=== Directions ===
Rewrite the rows from the line with "is (439, 589)." to the line with "Looking at the image, I should click on (688, 221).", putting "screen capture" wherever "screenshot" appears and changing nothing else.

══ Entries shown

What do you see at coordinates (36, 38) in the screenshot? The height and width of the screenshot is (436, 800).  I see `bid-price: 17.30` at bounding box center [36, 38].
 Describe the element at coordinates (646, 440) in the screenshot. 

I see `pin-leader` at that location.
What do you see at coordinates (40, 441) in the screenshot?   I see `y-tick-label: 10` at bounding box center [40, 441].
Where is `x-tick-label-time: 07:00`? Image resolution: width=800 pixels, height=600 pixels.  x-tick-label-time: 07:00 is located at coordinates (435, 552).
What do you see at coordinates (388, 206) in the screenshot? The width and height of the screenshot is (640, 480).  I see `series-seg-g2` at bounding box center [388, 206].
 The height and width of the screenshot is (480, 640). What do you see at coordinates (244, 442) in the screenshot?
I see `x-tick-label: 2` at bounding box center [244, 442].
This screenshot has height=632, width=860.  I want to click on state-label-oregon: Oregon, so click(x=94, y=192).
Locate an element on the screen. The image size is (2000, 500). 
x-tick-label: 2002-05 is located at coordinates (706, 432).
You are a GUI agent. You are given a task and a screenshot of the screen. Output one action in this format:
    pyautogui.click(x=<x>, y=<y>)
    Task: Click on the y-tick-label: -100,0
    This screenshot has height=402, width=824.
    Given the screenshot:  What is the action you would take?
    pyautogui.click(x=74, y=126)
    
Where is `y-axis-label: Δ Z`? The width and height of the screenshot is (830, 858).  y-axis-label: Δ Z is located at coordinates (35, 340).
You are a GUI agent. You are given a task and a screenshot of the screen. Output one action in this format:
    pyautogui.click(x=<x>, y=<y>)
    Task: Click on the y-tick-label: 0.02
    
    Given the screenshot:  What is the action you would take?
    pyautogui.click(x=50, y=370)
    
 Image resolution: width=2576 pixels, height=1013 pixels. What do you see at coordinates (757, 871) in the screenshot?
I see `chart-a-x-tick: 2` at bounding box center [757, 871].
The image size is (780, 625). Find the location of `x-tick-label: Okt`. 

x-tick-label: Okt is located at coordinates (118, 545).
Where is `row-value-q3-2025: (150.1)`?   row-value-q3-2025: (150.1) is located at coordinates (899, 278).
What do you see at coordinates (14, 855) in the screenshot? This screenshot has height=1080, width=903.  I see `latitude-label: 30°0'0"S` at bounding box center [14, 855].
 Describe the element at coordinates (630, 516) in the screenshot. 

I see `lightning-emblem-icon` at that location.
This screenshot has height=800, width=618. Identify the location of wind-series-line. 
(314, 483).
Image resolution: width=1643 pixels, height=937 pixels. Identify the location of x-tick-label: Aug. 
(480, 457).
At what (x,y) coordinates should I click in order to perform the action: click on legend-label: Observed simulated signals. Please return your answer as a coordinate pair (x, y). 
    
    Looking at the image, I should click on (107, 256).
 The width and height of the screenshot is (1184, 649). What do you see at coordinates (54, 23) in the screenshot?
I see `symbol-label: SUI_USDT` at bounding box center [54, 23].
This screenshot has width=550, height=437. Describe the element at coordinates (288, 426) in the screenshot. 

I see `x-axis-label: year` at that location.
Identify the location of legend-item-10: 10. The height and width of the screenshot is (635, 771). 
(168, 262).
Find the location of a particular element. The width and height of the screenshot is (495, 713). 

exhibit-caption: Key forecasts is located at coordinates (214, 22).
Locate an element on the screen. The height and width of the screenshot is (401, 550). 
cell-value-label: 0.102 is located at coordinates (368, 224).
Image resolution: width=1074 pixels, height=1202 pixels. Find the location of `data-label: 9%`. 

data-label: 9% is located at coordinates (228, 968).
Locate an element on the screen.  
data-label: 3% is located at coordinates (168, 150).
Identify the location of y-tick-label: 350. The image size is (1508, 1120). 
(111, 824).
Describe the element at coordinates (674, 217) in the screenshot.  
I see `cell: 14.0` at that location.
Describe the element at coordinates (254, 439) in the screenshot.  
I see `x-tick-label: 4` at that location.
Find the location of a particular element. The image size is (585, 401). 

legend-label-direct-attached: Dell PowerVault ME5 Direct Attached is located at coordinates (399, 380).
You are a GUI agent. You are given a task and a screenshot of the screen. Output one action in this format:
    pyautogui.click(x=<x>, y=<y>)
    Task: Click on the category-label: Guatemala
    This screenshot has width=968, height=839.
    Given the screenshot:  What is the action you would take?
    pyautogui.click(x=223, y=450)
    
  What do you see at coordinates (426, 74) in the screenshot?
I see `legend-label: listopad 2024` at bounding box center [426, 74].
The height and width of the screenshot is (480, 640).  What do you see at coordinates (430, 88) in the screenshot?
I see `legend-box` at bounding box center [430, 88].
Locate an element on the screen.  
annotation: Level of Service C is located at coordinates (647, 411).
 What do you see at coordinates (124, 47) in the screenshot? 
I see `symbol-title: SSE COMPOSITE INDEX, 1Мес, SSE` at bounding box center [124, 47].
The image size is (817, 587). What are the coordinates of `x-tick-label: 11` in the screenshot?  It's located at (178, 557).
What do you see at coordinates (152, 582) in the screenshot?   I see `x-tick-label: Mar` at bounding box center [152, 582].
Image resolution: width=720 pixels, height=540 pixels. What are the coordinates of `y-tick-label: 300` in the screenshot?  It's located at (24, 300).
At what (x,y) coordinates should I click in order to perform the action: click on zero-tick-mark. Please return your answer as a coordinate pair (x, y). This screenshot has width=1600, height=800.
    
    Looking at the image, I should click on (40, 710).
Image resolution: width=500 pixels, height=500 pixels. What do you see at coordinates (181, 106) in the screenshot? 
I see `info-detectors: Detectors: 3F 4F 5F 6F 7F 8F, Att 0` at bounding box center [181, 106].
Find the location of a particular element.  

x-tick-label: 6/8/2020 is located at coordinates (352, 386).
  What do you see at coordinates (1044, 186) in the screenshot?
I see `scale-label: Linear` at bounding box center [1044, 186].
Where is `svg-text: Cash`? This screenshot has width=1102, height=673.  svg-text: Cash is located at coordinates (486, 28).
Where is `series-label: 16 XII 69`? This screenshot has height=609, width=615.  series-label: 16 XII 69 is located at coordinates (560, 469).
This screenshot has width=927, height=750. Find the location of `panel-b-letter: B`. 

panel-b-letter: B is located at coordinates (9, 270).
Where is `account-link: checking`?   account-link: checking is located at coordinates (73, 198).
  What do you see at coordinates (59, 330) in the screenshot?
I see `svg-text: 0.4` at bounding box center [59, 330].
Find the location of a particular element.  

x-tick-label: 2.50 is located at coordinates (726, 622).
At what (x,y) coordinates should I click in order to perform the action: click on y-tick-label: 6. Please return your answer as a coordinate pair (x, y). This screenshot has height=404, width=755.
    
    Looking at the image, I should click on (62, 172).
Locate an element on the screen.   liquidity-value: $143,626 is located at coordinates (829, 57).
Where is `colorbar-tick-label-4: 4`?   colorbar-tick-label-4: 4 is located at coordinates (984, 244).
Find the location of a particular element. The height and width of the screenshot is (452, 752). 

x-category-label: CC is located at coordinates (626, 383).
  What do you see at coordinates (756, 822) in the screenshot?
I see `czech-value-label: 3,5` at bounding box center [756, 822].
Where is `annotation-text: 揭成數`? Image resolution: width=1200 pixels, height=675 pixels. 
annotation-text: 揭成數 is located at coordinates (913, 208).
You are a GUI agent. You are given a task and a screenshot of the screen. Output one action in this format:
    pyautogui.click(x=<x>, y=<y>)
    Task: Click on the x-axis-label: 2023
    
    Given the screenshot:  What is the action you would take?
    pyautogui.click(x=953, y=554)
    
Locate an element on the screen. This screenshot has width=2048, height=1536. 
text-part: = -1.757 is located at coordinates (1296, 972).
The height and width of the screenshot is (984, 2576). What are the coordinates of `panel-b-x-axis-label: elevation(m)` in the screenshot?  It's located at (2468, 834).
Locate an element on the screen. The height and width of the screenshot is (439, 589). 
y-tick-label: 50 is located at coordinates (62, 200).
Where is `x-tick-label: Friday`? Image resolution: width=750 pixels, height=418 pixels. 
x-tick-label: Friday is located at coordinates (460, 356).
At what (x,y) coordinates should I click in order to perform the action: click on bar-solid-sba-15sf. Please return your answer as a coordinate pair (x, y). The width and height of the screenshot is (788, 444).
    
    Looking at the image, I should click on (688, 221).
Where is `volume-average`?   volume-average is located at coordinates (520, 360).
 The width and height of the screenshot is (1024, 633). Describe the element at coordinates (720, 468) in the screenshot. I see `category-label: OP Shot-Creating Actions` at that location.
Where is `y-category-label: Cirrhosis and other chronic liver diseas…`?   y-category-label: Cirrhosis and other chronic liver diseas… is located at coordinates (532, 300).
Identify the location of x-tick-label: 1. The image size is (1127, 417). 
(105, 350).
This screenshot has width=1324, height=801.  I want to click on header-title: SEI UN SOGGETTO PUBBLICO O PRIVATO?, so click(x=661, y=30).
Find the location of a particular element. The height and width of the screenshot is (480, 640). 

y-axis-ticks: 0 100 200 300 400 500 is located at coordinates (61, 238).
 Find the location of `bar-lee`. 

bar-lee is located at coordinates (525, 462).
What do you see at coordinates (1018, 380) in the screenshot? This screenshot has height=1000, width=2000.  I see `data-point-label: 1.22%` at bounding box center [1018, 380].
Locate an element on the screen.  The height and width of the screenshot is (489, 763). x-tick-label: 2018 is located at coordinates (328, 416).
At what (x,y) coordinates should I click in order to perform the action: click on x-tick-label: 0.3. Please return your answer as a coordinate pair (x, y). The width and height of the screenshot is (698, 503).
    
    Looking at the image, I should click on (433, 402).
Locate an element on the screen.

════

=== Result of this exercise ===
Locate an element on the screen. The height and width of the screen capture is (439, 589). 
y-tick-label: 50 is located at coordinates (62, 200).
Where is `x-tick-label: Friday`? Image resolution: width=750 pixels, height=418 pixels. 
x-tick-label: Friday is located at coordinates (460, 356).
At what (x,y) coordinates should I click in order to perform the action: click on bar-solid-sba-15sf. Please return your answer as a coordinate pair (x, y). The width and height of the screen capture is (788, 444).
    
    Looking at the image, I should click on (688, 221).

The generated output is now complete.